Stored items
**********

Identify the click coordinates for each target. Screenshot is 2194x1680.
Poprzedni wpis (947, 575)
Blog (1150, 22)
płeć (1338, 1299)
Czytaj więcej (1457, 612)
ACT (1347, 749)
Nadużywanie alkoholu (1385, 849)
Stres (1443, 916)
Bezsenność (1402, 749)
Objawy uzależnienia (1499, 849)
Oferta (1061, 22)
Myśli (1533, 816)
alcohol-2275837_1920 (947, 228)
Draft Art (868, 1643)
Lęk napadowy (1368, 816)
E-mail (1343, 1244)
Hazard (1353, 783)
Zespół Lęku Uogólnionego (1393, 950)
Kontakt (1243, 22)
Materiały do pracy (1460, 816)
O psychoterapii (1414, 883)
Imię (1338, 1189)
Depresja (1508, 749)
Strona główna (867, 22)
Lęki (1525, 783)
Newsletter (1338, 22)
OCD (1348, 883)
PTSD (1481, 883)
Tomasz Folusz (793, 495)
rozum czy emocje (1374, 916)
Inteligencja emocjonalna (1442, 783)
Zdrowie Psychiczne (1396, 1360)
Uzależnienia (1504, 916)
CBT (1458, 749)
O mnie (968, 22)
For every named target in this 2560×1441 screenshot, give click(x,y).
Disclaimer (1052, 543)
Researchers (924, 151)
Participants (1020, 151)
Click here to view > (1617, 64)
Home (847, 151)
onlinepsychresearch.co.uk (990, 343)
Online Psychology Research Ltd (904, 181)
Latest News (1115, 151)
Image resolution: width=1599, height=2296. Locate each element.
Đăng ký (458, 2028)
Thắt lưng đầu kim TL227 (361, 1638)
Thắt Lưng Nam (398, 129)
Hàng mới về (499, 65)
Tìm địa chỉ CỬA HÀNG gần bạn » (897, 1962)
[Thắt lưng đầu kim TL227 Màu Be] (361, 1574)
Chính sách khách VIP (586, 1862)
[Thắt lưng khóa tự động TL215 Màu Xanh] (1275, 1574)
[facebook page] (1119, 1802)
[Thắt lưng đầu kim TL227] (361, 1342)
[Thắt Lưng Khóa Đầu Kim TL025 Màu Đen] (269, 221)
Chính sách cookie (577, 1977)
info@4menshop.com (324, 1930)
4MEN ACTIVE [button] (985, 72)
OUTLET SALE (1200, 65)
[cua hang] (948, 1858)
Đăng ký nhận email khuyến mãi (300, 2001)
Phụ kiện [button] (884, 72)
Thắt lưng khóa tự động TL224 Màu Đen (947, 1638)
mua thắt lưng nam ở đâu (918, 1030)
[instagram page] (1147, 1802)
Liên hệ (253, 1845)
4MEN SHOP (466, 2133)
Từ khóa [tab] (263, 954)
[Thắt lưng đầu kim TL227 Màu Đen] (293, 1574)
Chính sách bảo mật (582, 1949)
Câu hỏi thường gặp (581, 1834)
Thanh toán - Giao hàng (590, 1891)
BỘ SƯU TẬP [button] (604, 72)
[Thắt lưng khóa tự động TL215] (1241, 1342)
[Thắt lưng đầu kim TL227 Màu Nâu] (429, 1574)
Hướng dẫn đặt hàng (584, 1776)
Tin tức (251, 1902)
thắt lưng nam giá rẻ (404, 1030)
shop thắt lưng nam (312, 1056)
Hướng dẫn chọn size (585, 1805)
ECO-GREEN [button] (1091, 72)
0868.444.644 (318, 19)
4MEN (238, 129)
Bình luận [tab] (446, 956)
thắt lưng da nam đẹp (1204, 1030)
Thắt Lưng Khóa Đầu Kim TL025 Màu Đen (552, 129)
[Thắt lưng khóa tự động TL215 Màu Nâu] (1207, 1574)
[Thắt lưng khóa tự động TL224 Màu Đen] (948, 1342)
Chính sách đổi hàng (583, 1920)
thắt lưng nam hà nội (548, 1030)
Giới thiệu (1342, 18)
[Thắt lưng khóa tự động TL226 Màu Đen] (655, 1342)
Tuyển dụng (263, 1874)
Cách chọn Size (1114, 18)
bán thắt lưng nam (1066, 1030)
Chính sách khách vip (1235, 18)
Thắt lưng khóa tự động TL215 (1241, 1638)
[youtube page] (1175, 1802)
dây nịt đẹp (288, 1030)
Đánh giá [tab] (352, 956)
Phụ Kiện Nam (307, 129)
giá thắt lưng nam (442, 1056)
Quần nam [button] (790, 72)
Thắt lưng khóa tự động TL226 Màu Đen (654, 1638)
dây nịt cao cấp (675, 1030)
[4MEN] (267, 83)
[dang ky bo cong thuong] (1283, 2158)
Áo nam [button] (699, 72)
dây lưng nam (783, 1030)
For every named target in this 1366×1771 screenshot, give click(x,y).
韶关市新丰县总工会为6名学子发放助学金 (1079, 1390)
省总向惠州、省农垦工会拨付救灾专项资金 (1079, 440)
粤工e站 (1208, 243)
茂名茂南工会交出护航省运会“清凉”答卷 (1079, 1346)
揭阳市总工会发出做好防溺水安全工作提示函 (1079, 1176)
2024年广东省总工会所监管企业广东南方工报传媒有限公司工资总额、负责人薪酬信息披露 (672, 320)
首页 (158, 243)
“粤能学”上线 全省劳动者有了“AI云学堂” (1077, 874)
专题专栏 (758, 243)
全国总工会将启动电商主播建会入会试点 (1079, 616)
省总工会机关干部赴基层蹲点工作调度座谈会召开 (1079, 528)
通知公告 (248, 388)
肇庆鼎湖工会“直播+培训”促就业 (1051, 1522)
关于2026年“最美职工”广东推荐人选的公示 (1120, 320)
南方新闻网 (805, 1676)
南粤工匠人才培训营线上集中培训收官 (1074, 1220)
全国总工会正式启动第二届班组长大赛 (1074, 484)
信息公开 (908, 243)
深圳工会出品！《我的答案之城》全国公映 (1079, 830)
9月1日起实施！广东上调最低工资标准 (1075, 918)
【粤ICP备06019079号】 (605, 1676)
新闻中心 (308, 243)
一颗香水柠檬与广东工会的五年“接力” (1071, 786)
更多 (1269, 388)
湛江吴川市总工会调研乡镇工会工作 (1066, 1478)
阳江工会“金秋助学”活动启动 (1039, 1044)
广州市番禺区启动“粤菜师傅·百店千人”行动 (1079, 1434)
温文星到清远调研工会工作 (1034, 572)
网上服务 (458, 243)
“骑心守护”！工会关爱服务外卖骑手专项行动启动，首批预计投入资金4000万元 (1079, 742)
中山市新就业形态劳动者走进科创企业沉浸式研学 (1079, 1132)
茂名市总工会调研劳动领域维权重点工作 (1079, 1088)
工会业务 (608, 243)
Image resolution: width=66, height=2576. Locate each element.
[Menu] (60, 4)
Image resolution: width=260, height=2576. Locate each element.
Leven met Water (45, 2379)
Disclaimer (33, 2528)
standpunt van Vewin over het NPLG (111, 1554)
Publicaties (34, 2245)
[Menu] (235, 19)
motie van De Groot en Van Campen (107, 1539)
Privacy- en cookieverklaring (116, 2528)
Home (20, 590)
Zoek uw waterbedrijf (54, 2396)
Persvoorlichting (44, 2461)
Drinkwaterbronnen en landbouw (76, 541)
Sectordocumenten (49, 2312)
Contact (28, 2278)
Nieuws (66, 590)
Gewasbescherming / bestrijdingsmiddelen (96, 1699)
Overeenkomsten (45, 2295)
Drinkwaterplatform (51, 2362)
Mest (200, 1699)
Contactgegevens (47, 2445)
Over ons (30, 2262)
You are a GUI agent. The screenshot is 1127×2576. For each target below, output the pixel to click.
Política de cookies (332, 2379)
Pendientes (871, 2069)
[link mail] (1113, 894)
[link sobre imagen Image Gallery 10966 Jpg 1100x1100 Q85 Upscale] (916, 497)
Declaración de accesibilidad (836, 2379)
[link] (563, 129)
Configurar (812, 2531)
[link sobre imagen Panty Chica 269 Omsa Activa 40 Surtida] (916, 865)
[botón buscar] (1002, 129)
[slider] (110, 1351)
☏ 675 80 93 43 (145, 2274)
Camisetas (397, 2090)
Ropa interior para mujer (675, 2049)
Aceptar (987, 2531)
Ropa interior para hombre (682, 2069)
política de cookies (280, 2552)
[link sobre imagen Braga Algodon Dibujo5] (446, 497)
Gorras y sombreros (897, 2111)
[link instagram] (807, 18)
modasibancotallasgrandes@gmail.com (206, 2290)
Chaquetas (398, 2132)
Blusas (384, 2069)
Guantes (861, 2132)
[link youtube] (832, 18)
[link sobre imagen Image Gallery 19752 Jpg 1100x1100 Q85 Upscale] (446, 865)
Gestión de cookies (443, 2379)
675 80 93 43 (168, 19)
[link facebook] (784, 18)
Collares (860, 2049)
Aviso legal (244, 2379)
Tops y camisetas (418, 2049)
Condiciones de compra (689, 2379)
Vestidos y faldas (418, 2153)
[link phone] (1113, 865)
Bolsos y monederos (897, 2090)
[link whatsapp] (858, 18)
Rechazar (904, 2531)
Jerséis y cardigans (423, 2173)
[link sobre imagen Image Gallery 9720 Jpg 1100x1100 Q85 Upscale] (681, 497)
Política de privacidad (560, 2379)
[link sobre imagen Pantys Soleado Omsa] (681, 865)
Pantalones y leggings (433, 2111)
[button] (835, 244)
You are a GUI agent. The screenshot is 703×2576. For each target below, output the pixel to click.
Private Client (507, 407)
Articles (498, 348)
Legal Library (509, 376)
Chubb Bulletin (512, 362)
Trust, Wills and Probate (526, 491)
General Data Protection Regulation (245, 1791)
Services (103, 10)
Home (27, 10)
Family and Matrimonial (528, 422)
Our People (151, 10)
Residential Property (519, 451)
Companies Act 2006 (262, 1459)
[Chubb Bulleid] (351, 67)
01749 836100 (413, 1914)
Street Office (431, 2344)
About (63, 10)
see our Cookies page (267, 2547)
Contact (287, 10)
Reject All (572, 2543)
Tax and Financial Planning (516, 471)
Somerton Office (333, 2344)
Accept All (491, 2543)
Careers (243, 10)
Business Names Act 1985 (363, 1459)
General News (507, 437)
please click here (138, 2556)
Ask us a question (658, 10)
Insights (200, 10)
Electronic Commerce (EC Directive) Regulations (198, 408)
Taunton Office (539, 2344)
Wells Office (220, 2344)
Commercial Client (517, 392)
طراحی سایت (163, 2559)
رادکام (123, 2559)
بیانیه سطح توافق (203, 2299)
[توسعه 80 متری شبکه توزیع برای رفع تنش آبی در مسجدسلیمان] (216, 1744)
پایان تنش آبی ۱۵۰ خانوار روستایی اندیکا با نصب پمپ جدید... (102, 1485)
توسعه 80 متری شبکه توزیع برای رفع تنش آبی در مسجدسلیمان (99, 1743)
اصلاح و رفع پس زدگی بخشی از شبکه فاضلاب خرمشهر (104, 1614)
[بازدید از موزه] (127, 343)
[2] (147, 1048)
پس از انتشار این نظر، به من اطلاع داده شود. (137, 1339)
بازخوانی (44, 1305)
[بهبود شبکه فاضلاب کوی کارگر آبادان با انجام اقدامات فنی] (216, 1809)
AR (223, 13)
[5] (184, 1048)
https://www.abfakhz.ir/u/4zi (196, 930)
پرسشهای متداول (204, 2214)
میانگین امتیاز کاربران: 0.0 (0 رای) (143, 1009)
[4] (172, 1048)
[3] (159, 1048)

**********

### WORK INSTRUCTION
Copy the records above faithfully. Begin at their first line, end at the line containing "[Thắt lưng khóa tự động TL215] (1241, 1342)", and include nothing else.

### SOLUTION BELOW
Identify the click coordinates for each target. Screenshot is 2194x1680.
Poprzedni wpis (947, 575)
Blog (1150, 22)
płeć (1338, 1299)
Czytaj więcej (1457, 612)
ACT (1347, 749)
Nadużywanie alkoholu (1385, 849)
Stres (1443, 916)
Bezsenność (1402, 749)
Objawy uzależnienia (1499, 849)
Oferta (1061, 22)
Myśli (1533, 816)
alcohol-2275837_1920 (947, 228)
Draft Art (868, 1643)
Lęk napadowy (1368, 816)
E-mail (1343, 1244)
Hazard (1353, 783)
Zespół Lęku Uogólnionego (1393, 950)
Kontakt (1243, 22)
Materiały do pracy (1460, 816)
O psychoterapii (1414, 883)
Imię (1338, 1189)
Depresja (1508, 749)
Strona główna (867, 22)
Lęki (1525, 783)
Newsletter (1338, 22)
OCD (1348, 883)
PTSD (1481, 883)
Tomasz Folusz (793, 495)
rozum czy emocje (1374, 916)
Inteligencja emocjonalna (1442, 783)
Zdrowie Psychiczne (1396, 1360)
Uzależnienia (1504, 916)
CBT (1458, 749)
O mnie (968, 22)
For every named target in this 2560×1441 screenshot, give click(x,y).
Disclaimer (1052, 543)
Researchers (924, 151)
Participants (1020, 151)
Click here to view > (1617, 64)
Home (847, 151)
onlinepsychresearch.co.uk (990, 343)
Online Psychology Research Ltd (904, 181)
Latest News (1115, 151)
Image resolution: width=1599, height=2296. Locate each element.
Đăng ký (458, 2028)
Thắt lưng đầu kim TL227 (361, 1638)
Thắt Lưng Nam (398, 129)
Hàng mới về (499, 65)
Tìm địa chỉ CỬA HÀNG gần bạn » (897, 1962)
[Thắt lưng đầu kim TL227 Màu Be] (361, 1574)
Chính sách khách VIP (586, 1862)
[Thắt lưng khóa tự động TL215 Màu Xanh] (1275, 1574)
[facebook page] (1119, 1802)
[Thắt lưng đầu kim TL227] (361, 1342)
[Thắt Lưng Khóa Đầu Kim TL025 Màu Đen] (269, 221)
Chính sách cookie (577, 1977)
info@4menshop.com (324, 1930)
4MEN ACTIVE [button] (985, 72)
OUTLET SALE (1200, 65)
[cua hang] (948, 1858)
Đăng ký nhận email khuyến mãi (300, 2001)
Phụ kiện [button] (884, 72)
Thắt lưng khóa tự động TL224 Màu Đen (947, 1638)
mua thắt lưng nam ở đâu (918, 1030)
[instagram page] (1147, 1802)
Liên hệ (253, 1845)
4MEN SHOP (466, 2133)
Từ khóa [tab] (263, 954)
[Thắt lưng đầu kim TL227 Màu Đen] (293, 1574)
Chính sách bảo mật (582, 1949)
Câu hỏi thường gặp (581, 1834)
Thanh toán - Giao hàng (590, 1891)
BỘ SƯU TẬP [button] (604, 72)
[Thắt lưng khóa tự động TL215] (1241, 1342)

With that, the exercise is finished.